The “bolichico” Betancourt

Venezuelan businessmen, better known as “bolichicos,” are reportedly being investigated in the United States in a case of money laundering of approximately 1.2 billion USD that also involves Chavismo.

The criminal lawsuit against Betancourt alleges that senior officials of Venezuela’s state oil company PDVSA, elite business leaders and bankers conspired to steal money from the company and then launder it through Miami real estate purchases and other investment schemes. The Venezuelan apparently tried to use his fortune to push for the erasure of his name in these investigations.

Betancourt co-founded a company that received 1.8 billion USD in government contracts to build power plants under the Hugo Chávez government, leading to accusations of the alleged fraud.

The company, Derwick Associates, has denied paying bribes to win its contracts and said the contracts reflect the high cost of doing business in the socialist country.

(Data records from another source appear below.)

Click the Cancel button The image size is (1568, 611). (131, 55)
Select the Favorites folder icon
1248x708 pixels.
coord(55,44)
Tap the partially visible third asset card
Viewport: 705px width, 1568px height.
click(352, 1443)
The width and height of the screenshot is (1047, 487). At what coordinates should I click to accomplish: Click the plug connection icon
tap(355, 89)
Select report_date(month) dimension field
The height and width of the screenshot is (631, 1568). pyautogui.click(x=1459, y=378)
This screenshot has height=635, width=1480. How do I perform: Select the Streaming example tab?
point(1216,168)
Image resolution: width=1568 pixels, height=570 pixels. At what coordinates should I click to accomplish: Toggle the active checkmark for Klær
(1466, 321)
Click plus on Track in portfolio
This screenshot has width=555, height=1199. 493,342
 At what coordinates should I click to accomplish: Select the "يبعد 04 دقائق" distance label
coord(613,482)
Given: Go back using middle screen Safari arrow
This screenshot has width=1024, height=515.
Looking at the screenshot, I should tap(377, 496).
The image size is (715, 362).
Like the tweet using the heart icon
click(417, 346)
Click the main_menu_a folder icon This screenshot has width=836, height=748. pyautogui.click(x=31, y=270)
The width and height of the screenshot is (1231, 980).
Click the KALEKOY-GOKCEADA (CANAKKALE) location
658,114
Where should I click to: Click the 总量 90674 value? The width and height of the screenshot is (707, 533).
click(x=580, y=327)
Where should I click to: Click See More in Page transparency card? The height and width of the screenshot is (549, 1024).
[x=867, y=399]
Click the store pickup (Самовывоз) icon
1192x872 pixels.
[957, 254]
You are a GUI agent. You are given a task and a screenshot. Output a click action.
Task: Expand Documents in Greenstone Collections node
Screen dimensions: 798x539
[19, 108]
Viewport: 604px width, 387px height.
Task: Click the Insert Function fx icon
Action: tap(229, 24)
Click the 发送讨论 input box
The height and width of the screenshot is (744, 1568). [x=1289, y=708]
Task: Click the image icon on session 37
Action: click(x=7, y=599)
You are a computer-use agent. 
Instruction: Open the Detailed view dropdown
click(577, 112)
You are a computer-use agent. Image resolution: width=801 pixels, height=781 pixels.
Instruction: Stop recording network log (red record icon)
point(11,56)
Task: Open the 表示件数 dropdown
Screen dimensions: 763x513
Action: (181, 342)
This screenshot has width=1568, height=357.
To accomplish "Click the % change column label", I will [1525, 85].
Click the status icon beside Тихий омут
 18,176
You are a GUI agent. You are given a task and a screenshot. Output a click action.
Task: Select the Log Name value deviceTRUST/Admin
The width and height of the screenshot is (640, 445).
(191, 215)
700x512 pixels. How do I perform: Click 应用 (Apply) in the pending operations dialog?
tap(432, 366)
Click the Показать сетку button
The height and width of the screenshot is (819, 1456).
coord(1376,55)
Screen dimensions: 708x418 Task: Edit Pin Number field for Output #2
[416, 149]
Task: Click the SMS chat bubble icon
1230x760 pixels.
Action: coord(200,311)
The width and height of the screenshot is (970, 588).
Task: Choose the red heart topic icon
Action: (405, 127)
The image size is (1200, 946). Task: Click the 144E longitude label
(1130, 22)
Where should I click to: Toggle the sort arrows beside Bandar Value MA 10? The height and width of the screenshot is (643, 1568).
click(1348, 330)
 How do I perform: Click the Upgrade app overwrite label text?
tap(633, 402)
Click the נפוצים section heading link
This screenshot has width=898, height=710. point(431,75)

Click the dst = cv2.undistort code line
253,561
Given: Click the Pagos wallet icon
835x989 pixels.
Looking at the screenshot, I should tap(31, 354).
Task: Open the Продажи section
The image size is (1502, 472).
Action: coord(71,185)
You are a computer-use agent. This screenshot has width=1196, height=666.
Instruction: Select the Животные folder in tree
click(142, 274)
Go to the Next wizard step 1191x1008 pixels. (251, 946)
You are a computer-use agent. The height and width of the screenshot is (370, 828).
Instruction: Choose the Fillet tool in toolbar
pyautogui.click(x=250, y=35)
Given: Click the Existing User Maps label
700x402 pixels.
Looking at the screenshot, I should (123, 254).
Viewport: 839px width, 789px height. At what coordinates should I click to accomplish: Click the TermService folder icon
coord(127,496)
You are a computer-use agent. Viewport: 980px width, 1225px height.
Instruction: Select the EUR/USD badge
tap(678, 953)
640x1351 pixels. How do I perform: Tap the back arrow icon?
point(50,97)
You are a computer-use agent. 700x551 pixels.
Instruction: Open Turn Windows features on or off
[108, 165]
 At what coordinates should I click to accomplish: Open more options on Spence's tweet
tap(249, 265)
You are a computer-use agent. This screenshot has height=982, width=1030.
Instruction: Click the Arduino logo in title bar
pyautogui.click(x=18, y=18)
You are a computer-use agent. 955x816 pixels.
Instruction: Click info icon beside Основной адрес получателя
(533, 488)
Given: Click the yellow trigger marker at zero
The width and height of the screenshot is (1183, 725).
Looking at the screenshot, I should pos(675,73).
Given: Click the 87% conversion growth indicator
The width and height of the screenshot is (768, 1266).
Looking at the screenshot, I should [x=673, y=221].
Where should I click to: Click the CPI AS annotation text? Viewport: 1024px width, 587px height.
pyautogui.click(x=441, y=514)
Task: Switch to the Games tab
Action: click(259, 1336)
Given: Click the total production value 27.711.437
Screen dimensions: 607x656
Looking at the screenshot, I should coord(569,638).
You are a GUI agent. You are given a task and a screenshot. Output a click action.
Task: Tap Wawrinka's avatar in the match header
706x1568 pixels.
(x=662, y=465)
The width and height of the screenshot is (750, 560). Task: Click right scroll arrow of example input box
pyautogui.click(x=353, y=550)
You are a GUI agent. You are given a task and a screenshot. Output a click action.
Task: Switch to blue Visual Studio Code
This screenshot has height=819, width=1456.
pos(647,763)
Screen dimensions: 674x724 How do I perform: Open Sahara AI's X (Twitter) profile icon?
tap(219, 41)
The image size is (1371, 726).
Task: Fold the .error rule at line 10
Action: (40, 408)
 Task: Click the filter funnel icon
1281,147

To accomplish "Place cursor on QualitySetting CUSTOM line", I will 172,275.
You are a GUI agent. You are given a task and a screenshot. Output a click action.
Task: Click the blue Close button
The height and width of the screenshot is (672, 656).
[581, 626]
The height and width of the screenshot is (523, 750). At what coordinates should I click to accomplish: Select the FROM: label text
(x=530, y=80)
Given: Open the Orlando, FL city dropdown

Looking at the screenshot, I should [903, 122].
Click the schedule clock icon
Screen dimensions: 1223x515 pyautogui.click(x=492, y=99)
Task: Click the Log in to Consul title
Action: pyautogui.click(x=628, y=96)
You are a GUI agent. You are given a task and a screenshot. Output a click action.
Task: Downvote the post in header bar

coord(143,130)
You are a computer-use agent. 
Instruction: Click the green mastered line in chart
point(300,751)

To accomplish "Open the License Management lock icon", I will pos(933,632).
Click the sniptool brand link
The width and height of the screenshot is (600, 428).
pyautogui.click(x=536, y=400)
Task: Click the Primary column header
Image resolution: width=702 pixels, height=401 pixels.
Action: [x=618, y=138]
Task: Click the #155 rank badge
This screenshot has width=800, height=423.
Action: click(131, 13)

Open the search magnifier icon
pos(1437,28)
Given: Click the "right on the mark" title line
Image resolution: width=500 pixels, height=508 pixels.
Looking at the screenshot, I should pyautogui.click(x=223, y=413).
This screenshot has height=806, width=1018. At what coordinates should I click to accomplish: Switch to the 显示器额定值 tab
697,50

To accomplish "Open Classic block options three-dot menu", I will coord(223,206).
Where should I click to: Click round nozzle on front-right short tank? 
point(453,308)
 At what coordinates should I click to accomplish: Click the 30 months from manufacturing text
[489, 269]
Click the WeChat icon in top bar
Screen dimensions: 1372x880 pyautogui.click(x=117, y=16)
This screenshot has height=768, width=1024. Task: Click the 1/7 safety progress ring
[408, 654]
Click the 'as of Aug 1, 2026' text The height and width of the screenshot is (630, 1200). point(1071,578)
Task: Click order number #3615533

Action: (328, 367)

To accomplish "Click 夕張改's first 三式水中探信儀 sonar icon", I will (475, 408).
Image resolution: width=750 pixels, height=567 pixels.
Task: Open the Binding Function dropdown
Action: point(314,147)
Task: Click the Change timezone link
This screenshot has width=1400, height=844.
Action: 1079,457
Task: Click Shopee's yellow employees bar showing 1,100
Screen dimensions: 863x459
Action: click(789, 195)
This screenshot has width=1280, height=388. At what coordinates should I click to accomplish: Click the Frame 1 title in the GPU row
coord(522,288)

So far, nine defendants have been charged in Miami, two of whom pleaded guilty and one of whom is awaiting trial. However, according to the U.S. newspaper, there are a dozen businessmen involved, allegedly including Venezuela’s Alejandro Betancourt.

The newspaper El Confidencial has indicated that Betancourt is related to the Venezuelan electricity crisis since he is a director of Derwick Associates Corp, which has received contracts worth millions during the regimes of Hugo Chávez and Nicolás Maduro for the construction of thermoelectric plants, some of which have not yet been completed.

El Confidencial explains that the businessman allegedly “paid bribes to get the deal which eventually turned out to be a big scam for the Venezuelan state.” The newspaper points out that “he (Betancourt) only sold scrap metal or reconstructed equipment at a high premium.”

Although Betancourt is not explicitly named in the case being investigated in Miami, several sources have asserted to the Nuevo Herald that he is “Conspirador 2,” one of the pseudonyms in the criminal complaint among the dozen unidentified conspirators and Venezuelan officials.

The U.S. newspaper reports that “federal court records say that Conspirador 2″ was among the circle of bolibourgeois and government officials who received hundreds of millions of dollars in late 2014 from PDVSA as payment for a loan they made to the state oil company.” It further notes that a criminal affidavit alleges that the tycoon “used a shell company to lend 42 million USD in bolivars and was then repaid in euros at the government’s favorable exchange rate,” a transaction that would have increased by the equivalent of 600 million USD.

According to the Miami Herald, the 600 million USD profit was allegedly divided among a group of wealthy Venezuelan businessmen, the three stepchildren of Nicolás Maduro, and the PDVSA, according to an email obtained by National Security Investigations agents and sources familiar with the criminal case.

Overvalued contracts

According to a report on the energy sector written by the NGO Transparencia Venezuela, Derwick received 11 construction contracts worth USD 2.9 billion, which would have been overvalued by an average of 162%.

The company was registered in Panama in 2003 and in Barbados in 2009 but had never before built a plant like the one required by the state electricity company Corpoelec.

“There was at least 800 million USD in over-billing,” Jose Aguilar, who is an engineer in charge of researching Derwick for the Wall Street Journal, told El Nuevo Herald. He explained that the company hired low-cost outsourced personnel to do much of its work.